Given passage
P.S. I asked my husband, Steve Legallet (who is also a psychotherapist), how he thought this list could work for men. He said that I could basically exchange the "shes" with "hes" and it would totally hold up.
40 Symptoms of a Healthy Woman
1) She takes care of her body and treats it with respect.
2) She eats well and doesn't under-eat, binge, or purge.
3) She moves her body in ways that feel good to her and rests without an ounce of guilt.
4) She gets an adequate amount of sleep and rest. If she has difficulty sleeping, she sees it as an opportunity to practice mindfulness and/or other relaxation techniques.
5) She does not abuse drugs, alcohol, cigarettes, caffeine, or screen-time.
6) She maintains a good balance between resting and accomplishing things (being and doing).
7) She maintains a good balance between being with people and being alone.
8) When she is alone, she enjoys her own company.
9) She treats herself like she would treat a child she adores or her best friend.
10) She has a loving, kind soundtrack of thoughts that play in her mind and when unkind or unhelpful thoughts pop up, she challenges them.
11) She has a good relationship with her emotions. She cries when she's sad and expresses her anger and frustration respectfully. She welcomes all her feelings and either sits with them, reaches out to safe people, or gives herself what she needs.
12) She is able to grieve her losses and treat herself kindly in the process.
13) She reaches out for support when she's struggling.
14) She has made peace with the past and also acknowledges and honors her past hurts when they arise.
15) She can tolerate anxiety and change without catastrophizing.
16) She spends a lot of her time in the present moment rather than lost in the past or the future.
17) She spends time doing things for the sheer pleasure of it rather than always thinking she needs to be accomplishing something.
18) She makes time for things that fulfill her and are important to her.
19) She is able to compromise at times without compromising her values or her core needs.
20) She follows her heart and gives herself time to get clarity if she is unsure about something.
21) She maintains a balance between giving to herself and giving to others.
22) She knows that hard times will pass, and she is extra sweet to herself when life feels extra hard.
23) She uses supportive tools (journaling, reaching out to safe people, spiritual practices, reading, therapy, podcasts, etc.) when life gets hard instead of using substances, negative self-talk or unhealthy behaviors.
24) She feels lovable and worthy regardless of the circumstances in her life.
25) She looks for opportunities to practice acceptance and gratitude.
26) She is aware of her finances and lives within her means.
27) She uses her finances to both treat herself and be responsible for herself.
28) She can accept compliments without disclaimers.
29) She doesn't expect herself (or others) to be happy all the time and uses her struggles as opportunities to get support and be kind to herself.
30) She expresses her thoughts, feelings and needs in a respectful, mature manner and respectfully listens to other people's thoughts, feelings and needs.

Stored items
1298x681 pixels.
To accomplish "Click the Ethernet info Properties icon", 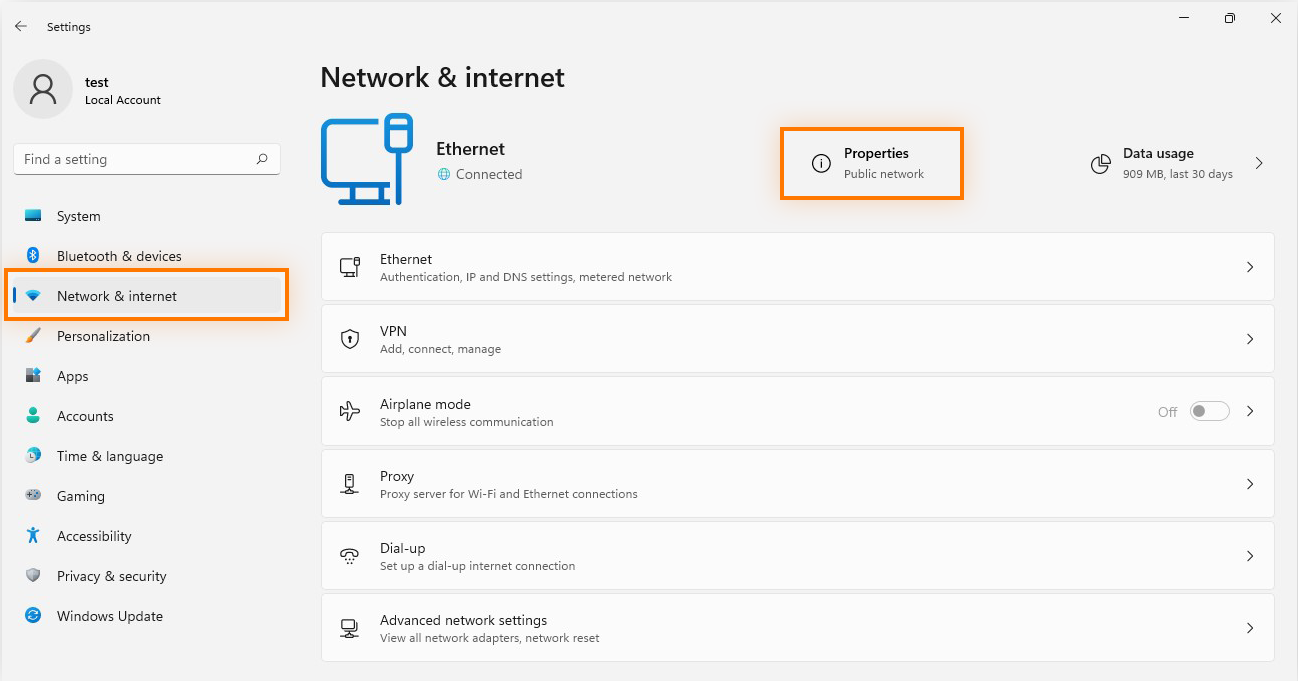I will 821,164.
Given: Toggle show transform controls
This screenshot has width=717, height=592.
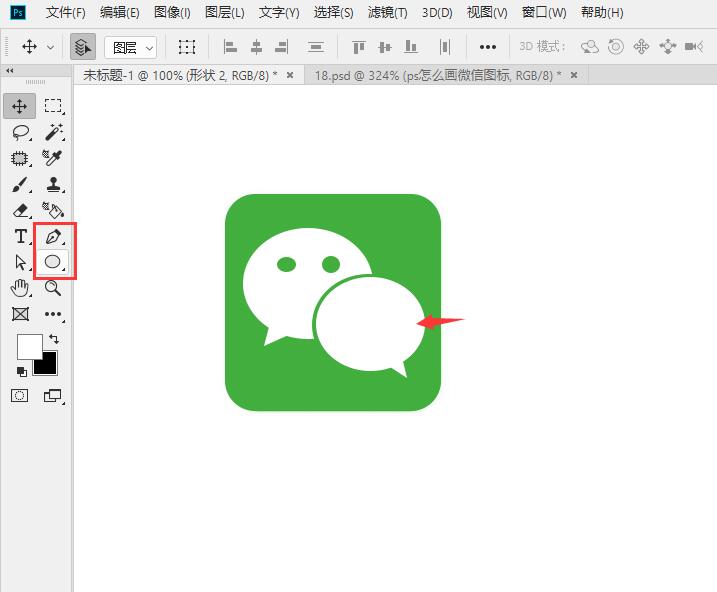Looking at the screenshot, I should tap(187, 47).
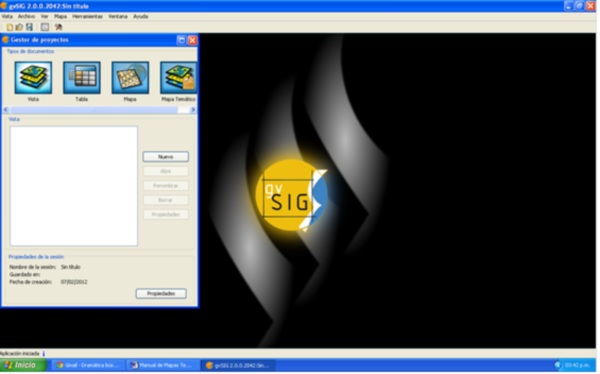Viewport: 600px width, 374px height.
Task: Click the Inicio start button
Action: click(23, 366)
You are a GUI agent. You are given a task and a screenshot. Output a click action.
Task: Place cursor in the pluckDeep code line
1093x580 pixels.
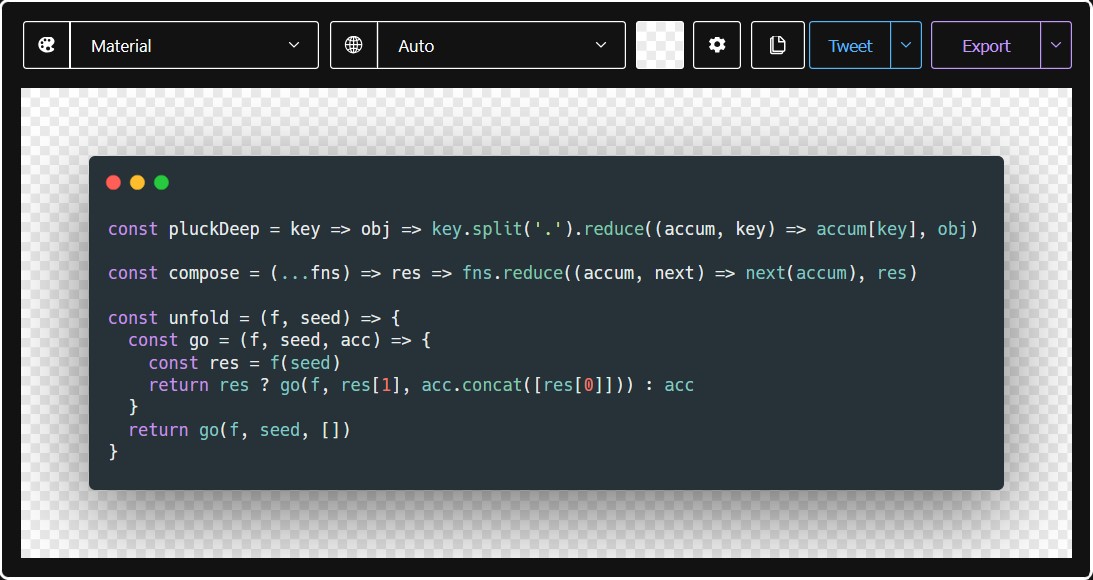click(542, 229)
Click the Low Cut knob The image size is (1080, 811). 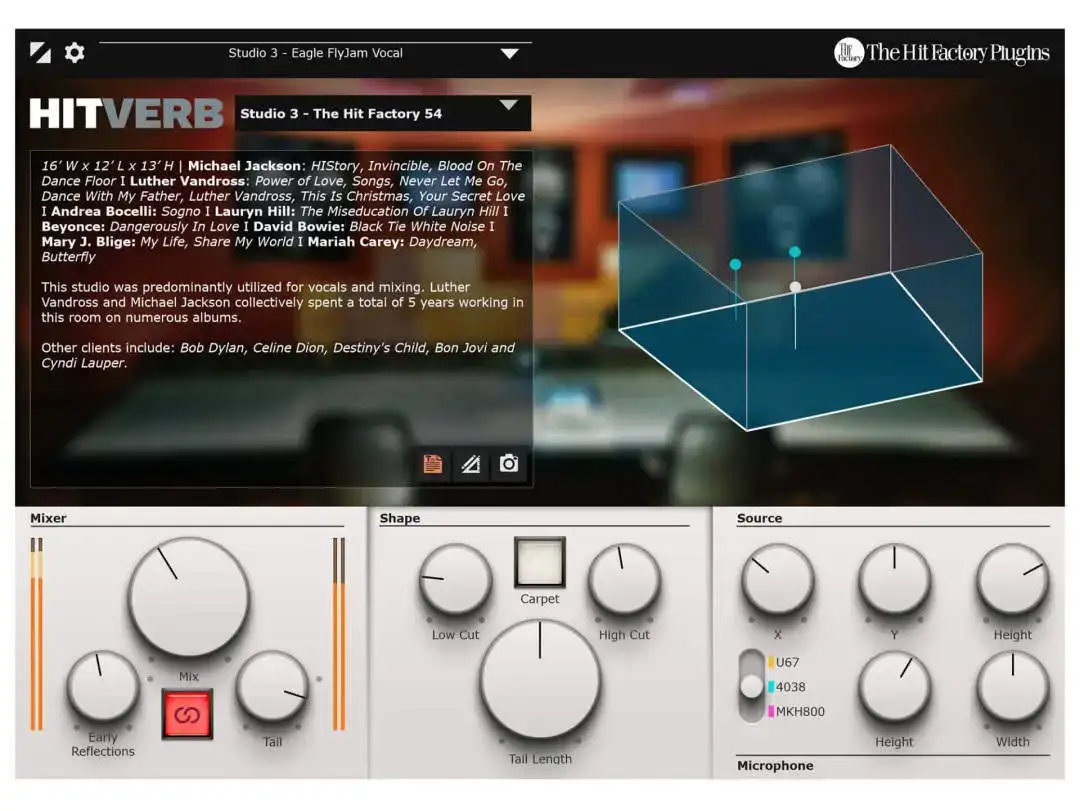pyautogui.click(x=455, y=579)
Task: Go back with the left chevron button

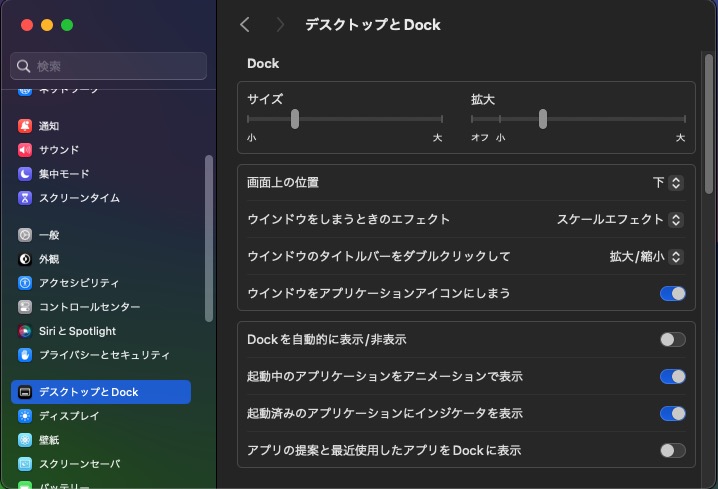Action: click(x=245, y=25)
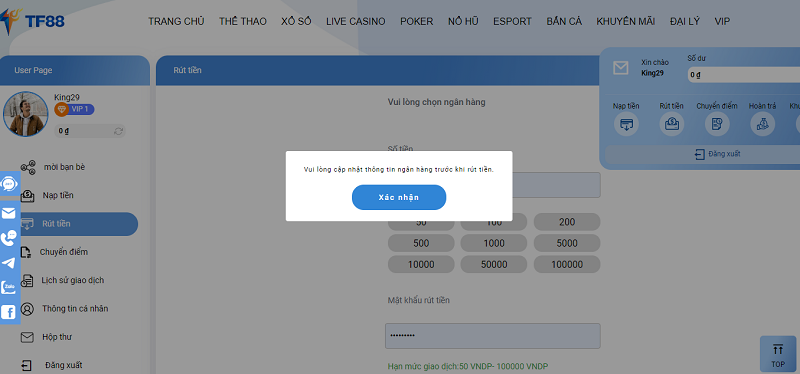The image size is (800, 374).
Task: Open the mailbox envelope icon beside Xin chào
Action: tap(620, 68)
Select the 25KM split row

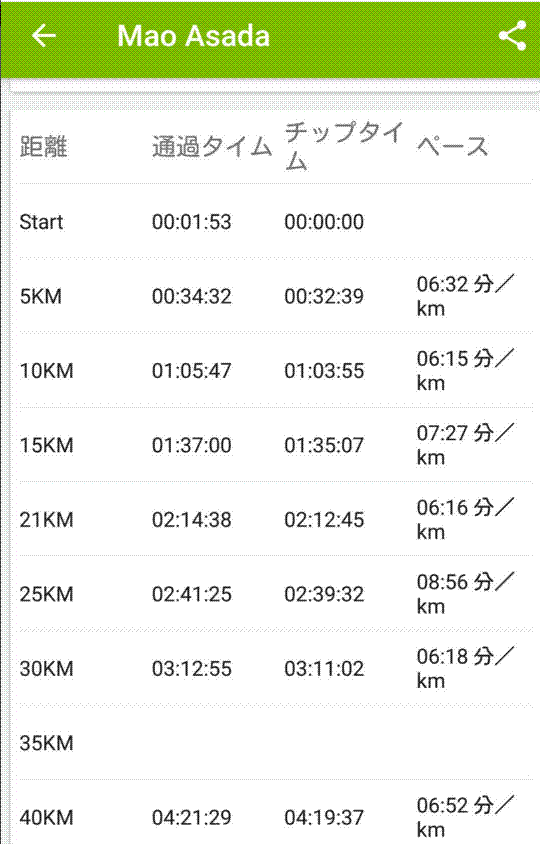tap(273, 594)
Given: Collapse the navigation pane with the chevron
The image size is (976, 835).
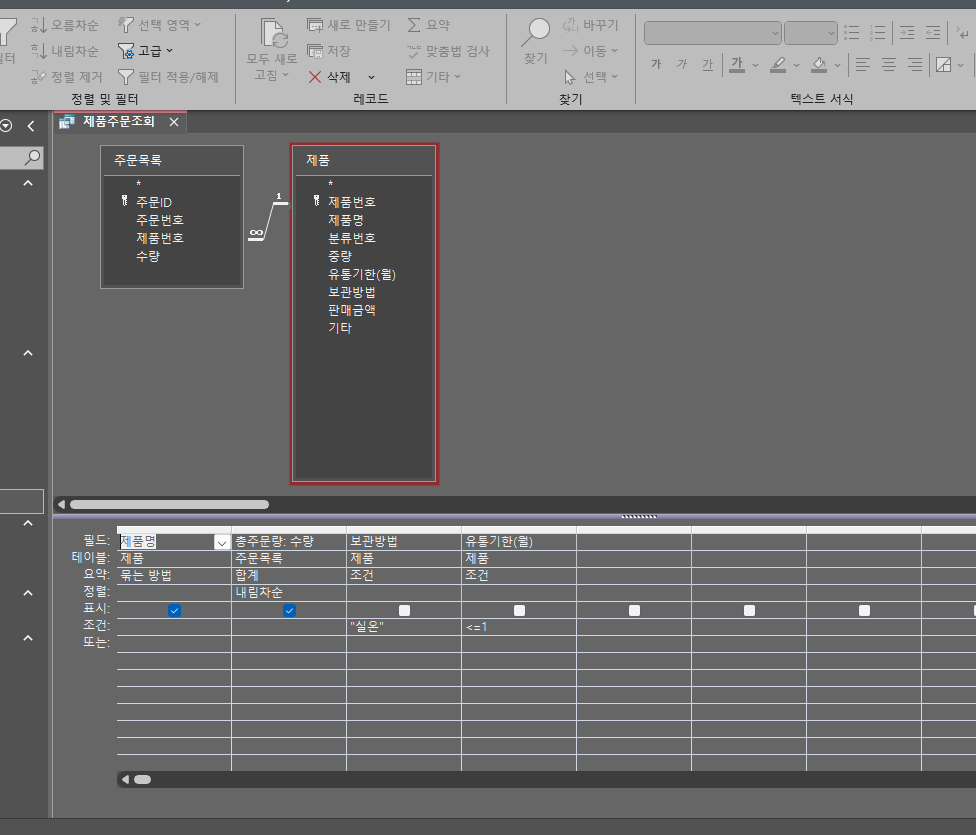Looking at the screenshot, I should tap(31, 126).
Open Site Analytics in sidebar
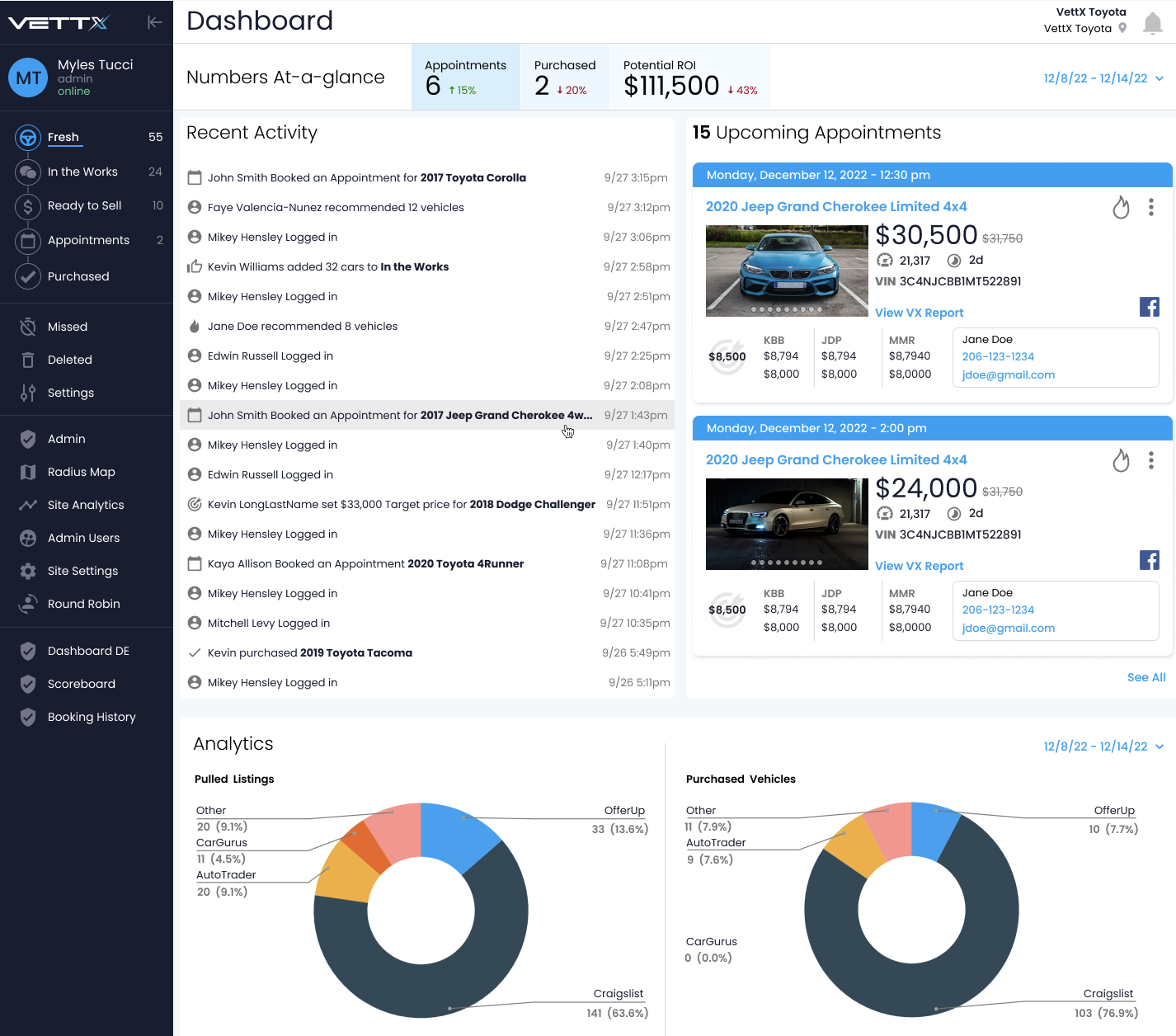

Required action 1
In the healthy-woman list, why does the P.S. say the list could also work for men? Answer in one to three sentences.
Required action 2
Rewrite the healthy-woman list's item beginning "She has a good relationship with her emotions" as a bulleted list, keeping its main facts.
Required action 3
According to the healthy-woman list, what is Steve Legallet's profession?
The material has no connection to the healthy-woman list.

Response 1
Steve Legallet, a psychotherapist, was asked how the list could work for men. He said the "shes" could basically be exchanged for "hes" and the list would totally hold up.

Response 2
- Has a good relationship with her emotions
- Cries when sad
- Expresses anger and frustration respectfully
- Welcomes all her feelings
- Sits with them, reaches out to safe people, or gives herself what she needs

Response 3
He is a psychotherapist.